• [TEXT BLOCK]:
##########
Monday, April 29, 2024

Hitting the ground running: Trout Creek Canyon, Willow Creek Falls, Calgary, Head Smashed In

Walking the Willow Creek Falls Trail

The early Pasque flowers

Calgary's new Central Library's futuristic design

Calgary's powerful skyline

The Stephen Avenue walking mall in Downtown Calgary 


 We've been back from the UK and Ireland just a week and in that time we've been moving quickly.

We went for a look at the Trout Creek Canyon near York for the kelsea (a failure), a hike to the Willow Creek Falls on the Front (a great success), off to Calgary for a birthday celebration at the opera (failure), a visit to the spectacular library, and a play (both successes) and our first visit to Alberta's Head Smashed In buffalo jump, a UNESCO World Heritage Site (a great success).
##########
• [SOURCE DATA]:
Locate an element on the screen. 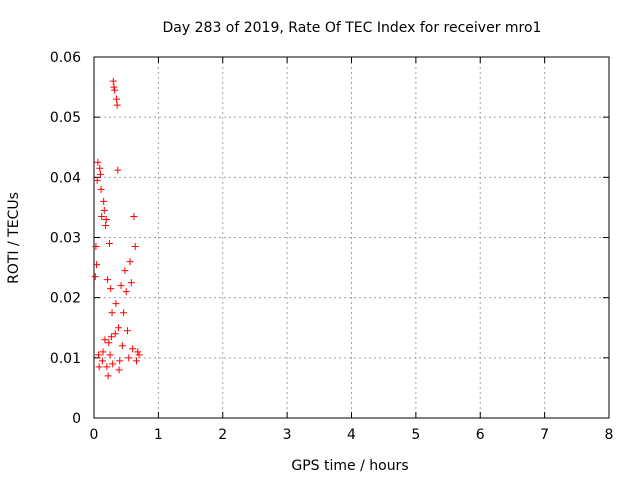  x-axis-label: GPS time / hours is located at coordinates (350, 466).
##########
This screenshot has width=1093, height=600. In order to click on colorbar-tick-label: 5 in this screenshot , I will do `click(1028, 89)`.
##########
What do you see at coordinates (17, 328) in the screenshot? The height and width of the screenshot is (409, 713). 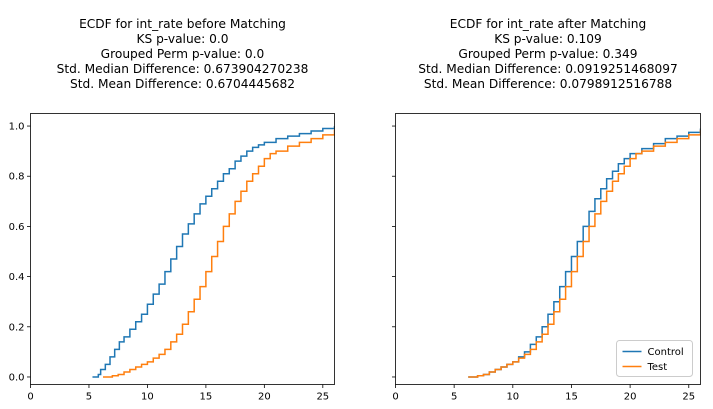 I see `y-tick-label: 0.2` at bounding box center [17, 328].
##########
• [DIRECTIONS]:
From the travel post above, copy the passage between "The early Pasque" and "(a great success).", inclusive, word for word.

• [OUTPUT OF THE TASK]:
The early Pasque flowers

Calgary's new Central Library's futuristic design

Calgary's powerful skyline

The Stephen Avenue walking mall in Downtown Calgary 


 We've been back from the UK and Ireland just a week and in that time we've been moving quickly.

We went for a look at the Trout Creek Canyon near York for the kelsea (a failure), a hike to the Willow Creek Falls on the Front (a great success), off to Calgary for a birthday celebration at the opera (failure), a visit to the spectacular library, and a play (both successes) and our first visit to Alberta's Head Smashed In buffalo jump, a UNESCO World Heritage Site (a great success).